At first sight, the music store appears as more of a rummage sale, with nearly everything arranged in a state of disarray, however, simply asking an employee for help is an option, as most employees know where everything is. In addition to music on CD, cassette and vinyl records, the store also sells videos, T-shirts, magazines, posters, music books and thousands of other rock memorabilia items. The angled ceilings are covered with signed photographs, posters, and drum pads, while the walls are covered in sharpie signatures from musicians who have visited in the past.

==Cultural impact==

House of Guitars (sometimes referred to its abbreviation, the 'HoG') has appeared in several magazines. This includes an August 1997 issue of People magazine, which features a page-long article on Armand Schaubroeck and The House of Guitars.
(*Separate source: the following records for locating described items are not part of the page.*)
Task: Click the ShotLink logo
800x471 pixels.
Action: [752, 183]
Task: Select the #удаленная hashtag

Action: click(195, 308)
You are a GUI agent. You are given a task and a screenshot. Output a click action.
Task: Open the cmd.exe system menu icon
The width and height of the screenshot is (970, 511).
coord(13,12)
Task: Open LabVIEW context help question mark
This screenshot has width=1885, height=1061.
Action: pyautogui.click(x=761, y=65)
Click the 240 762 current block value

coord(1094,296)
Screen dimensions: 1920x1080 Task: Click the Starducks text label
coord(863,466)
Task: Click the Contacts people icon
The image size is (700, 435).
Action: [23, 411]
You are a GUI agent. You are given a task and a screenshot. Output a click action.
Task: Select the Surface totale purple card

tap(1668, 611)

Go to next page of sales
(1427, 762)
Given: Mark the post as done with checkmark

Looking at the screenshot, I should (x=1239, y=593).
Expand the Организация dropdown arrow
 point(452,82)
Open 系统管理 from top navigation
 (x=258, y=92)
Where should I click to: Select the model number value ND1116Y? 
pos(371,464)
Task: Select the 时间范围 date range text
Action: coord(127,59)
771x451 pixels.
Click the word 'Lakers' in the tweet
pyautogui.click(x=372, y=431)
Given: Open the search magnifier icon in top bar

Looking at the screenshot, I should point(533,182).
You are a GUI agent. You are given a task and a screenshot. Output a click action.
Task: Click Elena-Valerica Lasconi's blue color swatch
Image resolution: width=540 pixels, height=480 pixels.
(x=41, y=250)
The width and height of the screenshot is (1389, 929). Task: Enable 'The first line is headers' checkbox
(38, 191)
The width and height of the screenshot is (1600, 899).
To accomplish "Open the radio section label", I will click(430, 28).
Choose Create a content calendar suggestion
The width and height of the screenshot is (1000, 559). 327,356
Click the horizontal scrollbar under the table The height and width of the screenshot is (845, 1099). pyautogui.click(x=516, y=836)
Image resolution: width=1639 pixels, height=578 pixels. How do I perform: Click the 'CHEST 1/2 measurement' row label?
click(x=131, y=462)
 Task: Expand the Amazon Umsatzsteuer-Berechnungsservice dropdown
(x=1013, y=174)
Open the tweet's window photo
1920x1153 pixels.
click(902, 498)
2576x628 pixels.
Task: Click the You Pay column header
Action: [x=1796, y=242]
In this article, Schaubroeck is quoted as saying, "If you want a hard-to-find guitar, we can hand it to you in six or seven different colors."

One of the characters in the 1994 film PCU wore a House of Guitars T-shirt throughout the film.

The Wall Street Journal also published an article about the store on June 12, 1997. HoG also appeared in Details magazine as 'Top Guitar shop' in February, 2002. In 2008, it was named in the Top 200 Largest Music Product Retailers.

Several popular musical acts/bands have at one time or another shopped at the House of Guitars, including Metallica, Ozzy Osbourne, Mathew Sweet, Aerosmith, Jon Bon Jovi, The Ramones and Mötley Crüe.
Many national acts stop in when they have gigs in the Rochester area and the store often holds events where fans can meet musicians for autograph signings and photo ops.

The House of Guitars has employed a non-traditional approach to commercial sales. One example of this is their bizarre surrealist early television commercial ads of the 1960s–1980s, shot on 16mm film which can still be viewed on local area television from time to time.